## [Task prompt]
Word for word, restate every record.

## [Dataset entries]
-------------------------
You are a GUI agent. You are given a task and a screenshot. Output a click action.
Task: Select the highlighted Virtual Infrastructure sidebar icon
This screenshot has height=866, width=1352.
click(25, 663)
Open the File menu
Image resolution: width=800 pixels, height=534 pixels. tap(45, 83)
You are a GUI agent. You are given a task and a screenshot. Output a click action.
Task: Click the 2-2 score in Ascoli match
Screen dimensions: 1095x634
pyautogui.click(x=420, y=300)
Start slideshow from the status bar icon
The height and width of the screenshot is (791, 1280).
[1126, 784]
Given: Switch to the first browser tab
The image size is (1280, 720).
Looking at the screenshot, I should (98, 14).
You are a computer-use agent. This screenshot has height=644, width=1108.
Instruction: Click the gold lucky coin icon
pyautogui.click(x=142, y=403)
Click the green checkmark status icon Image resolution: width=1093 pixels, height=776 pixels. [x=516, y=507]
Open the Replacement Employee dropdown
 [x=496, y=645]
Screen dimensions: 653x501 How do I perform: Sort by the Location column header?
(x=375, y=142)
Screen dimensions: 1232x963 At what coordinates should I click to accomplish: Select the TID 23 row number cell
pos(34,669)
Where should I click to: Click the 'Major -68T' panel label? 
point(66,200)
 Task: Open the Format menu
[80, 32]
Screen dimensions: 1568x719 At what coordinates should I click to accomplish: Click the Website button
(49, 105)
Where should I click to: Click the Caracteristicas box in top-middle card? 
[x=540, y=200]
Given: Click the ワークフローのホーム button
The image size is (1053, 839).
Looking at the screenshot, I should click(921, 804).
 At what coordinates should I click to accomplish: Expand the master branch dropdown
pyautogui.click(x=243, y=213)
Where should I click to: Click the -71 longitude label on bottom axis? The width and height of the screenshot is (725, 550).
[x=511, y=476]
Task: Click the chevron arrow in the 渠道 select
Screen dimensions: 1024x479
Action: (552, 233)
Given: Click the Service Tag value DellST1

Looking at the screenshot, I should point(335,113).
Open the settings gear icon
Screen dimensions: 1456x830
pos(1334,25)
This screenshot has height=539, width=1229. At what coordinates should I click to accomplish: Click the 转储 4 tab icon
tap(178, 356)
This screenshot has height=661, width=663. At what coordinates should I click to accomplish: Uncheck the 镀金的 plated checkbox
-------------------------
## [Output for this exercise]
You are a GUI agent. You are given a task and a screenshot. Output a click action.
Task: Select the highlighted Virtual Infrastructure sidebar icon
This screenshot has height=866, width=1352.
click(25, 663)
Open the File menu
Image resolution: width=800 pixels, height=534 pixels. tap(45, 83)
You are a GUI agent. You are given a task and a screenshot. Output a click action.
Task: Click the 2-2 score in Ascoli match
Screen dimensions: 1095x634
pyautogui.click(x=420, y=300)
Start slideshow from the status bar icon
The height and width of the screenshot is (791, 1280).
[1126, 784]
Given: Switch to the first browser tab
The image size is (1280, 720).
Looking at the screenshot, I should (98, 14).
You are a computer-use agent. This screenshot has height=644, width=1108.
Instruction: Click the gold lucky coin icon
pyautogui.click(x=142, y=403)
Click the green checkmark status icon Image resolution: width=1093 pixels, height=776 pixels. [x=516, y=507]
Open the Replacement Employee dropdown
 [x=496, y=645]
Screen dimensions: 653x501 How do I perform: Sort by the Location column header?
(x=375, y=142)
Screen dimensions: 1232x963 At what coordinates should I click to accomplish: Select the TID 23 row number cell
pos(34,669)
Where should I click to: Click the 'Major -68T' panel label? 
point(66,200)
 Task: Open the Format menu
[80, 32]
Screen dimensions: 1568x719 At what coordinates should I click to accomplish: Click the Website button
(49, 105)
Where should I click to: Click the Caracteristicas box in top-middle card? 
[x=540, y=200]
Given: Click the ワークフローのホーム button
The image size is (1053, 839).
Looking at the screenshot, I should click(921, 804).
 At what coordinates should I click to accomplish: Expand the master branch dropdown
pyautogui.click(x=243, y=213)
Where should I click to: Click the -71 longitude label on bottom axis? The width and height of the screenshot is (725, 550).
[x=511, y=476]
Task: Click the chevron arrow in the 渠道 select
Screen dimensions: 1024x479
Action: (552, 233)
Given: Click the Service Tag value DellST1

Looking at the screenshot, I should point(335,113).
Open the settings gear icon
Screen dimensions: 1456x830
pos(1334,25)
This screenshot has height=539, width=1229. At what coordinates should I click to accomplish: Click the 转储 4 tab icon
tap(178, 356)
This screenshot has height=661, width=663. At what coordinates should I click to accomplish: Uncheck the 镀金的 plated checkbox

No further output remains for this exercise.